Manuel Álvarez Ortega perteneció a la primera promoción de postguerra. En 1949 fundó la revista Aglae, en la que editó dos de sus primeros libros, Clamor de todo espacio y Hombre de otro tiempo. Becado varias veces por la Fundación March en Francia para estudiar y traducir poesía francesa, fue autor de las antologías Poesía francesa contemporánea (1967), Poesía simbolista (1975) y Veinte poetas franceses del siglo veinte (2001), además de colaborar en Poesía belga contemporánea (1967) y haber publicado traducciones de Lautréamont, Laforgue, Saint John-Perse, Éluard, Breton, Segalen, Jarry, Apollinaire, Patrice de la Tour du Pin, Péret y Milosc, entre otros. Desde su primera obra publicada, La huella de las cosas (1948), han visto la luz más de una treintena de libros, algunos de ellos galardonados y dos accésits al Premio Adonais (Exilio e Invención de la muerte). Obtuvo numerosos galardones y, en mayo de 2001, la Universidad de Saint Gallen, junto a una treintena de escritores españoles, presentó ante la Academia Sueca su candidatura al Premio Nobel de Literatura, reiterada asimismo, en mayo de 2003, por el Círculo de Bellas Artes de Madrid.
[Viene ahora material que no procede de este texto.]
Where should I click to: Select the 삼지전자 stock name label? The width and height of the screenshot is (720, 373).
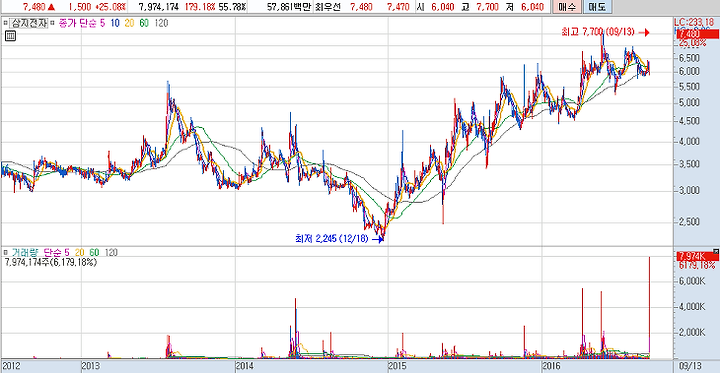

Para hablar de la poesía de Álvarez Ortega hay que situarse justo en la postguerra, en esa época en la que estaba tan de moda la poesía social, en la que era muy intensa la influencia de Machado y de Unamuno. Entonces, este poeta raro, que no perteneció a ningún grupo conocido ni a bandería determinada, tuvo la ocurrencia de mirar al exterior, mostrando con ello una inteligente postura. Su insistencia en el apartamiento, en el cultivo de una poesía con caracteres de universalidad, fundada en el esteticismo y construida con una exquisita complejidad, creada a base de pasión e inteligencia, con especial cuidado de la imagen y del lenguaje en general, este no seguir la corriente de la mayoría le costó que su poesía fuese apartada durante años de las antologías y de los premios. Todo esto fue marcando, de alguna manera, su propia personalidad y Álvarez Ortega se mantuvo siempre independiente de cenáculos y capillas, pues no hizo lecturas públicas ni dio conferencias. No se prodigó a sí mismo, se sumergió en un voluntario exilio y huyó de la parafernalia fácil, de la publicidad. Llegó a decir que “en un país enfermo, cualquier gusto que signifique un propósito de curación es un insulto para los que viven de la enfermedad. En poesía también: cualquier intento de dignificación atenta contra aquellos que cimentan su nombre en lo más trivial y deleznable.”